Examine each line of the data. Copy the line if it includes the word "computer".

*PROVIDED DATA*:

::::::

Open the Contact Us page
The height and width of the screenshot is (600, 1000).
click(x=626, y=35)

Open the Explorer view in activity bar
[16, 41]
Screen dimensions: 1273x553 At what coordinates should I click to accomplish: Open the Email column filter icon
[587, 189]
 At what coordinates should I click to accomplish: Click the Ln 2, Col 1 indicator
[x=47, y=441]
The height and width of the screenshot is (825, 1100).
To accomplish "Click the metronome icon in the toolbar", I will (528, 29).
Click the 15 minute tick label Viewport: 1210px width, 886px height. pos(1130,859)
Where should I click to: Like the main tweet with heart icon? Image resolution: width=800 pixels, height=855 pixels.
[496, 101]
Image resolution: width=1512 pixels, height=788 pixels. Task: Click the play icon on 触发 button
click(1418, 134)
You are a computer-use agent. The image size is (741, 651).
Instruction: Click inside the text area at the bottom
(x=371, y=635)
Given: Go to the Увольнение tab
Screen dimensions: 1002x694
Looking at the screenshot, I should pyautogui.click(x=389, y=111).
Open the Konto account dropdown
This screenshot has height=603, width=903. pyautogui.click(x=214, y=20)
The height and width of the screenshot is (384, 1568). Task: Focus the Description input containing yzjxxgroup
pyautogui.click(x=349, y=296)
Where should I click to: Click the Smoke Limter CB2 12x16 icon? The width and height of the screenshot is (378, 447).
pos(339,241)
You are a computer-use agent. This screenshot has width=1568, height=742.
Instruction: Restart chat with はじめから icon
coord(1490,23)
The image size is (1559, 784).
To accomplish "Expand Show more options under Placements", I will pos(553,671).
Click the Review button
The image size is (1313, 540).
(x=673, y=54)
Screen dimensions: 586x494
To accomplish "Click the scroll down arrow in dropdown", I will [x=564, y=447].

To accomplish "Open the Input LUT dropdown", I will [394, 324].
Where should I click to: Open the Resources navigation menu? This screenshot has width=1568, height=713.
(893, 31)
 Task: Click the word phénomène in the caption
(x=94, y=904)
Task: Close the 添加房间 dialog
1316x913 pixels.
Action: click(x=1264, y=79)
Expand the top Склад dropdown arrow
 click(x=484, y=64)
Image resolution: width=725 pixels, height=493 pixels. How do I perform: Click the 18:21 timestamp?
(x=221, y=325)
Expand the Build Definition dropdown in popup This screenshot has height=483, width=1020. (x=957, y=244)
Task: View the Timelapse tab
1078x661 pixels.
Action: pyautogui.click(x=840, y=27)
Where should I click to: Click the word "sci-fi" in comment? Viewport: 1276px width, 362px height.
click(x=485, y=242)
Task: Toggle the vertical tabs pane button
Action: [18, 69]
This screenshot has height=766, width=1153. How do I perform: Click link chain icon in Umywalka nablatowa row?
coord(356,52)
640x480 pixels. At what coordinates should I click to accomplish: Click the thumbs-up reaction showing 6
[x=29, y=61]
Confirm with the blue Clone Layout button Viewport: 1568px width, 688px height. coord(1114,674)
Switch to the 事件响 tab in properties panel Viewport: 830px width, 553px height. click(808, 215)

::::::

*ANSWER TO THIS PROBLEM*:
You are a computer-use agent. The image size is (741, 651).
You are a computer-use agent. This screenshot has width=1568, height=742.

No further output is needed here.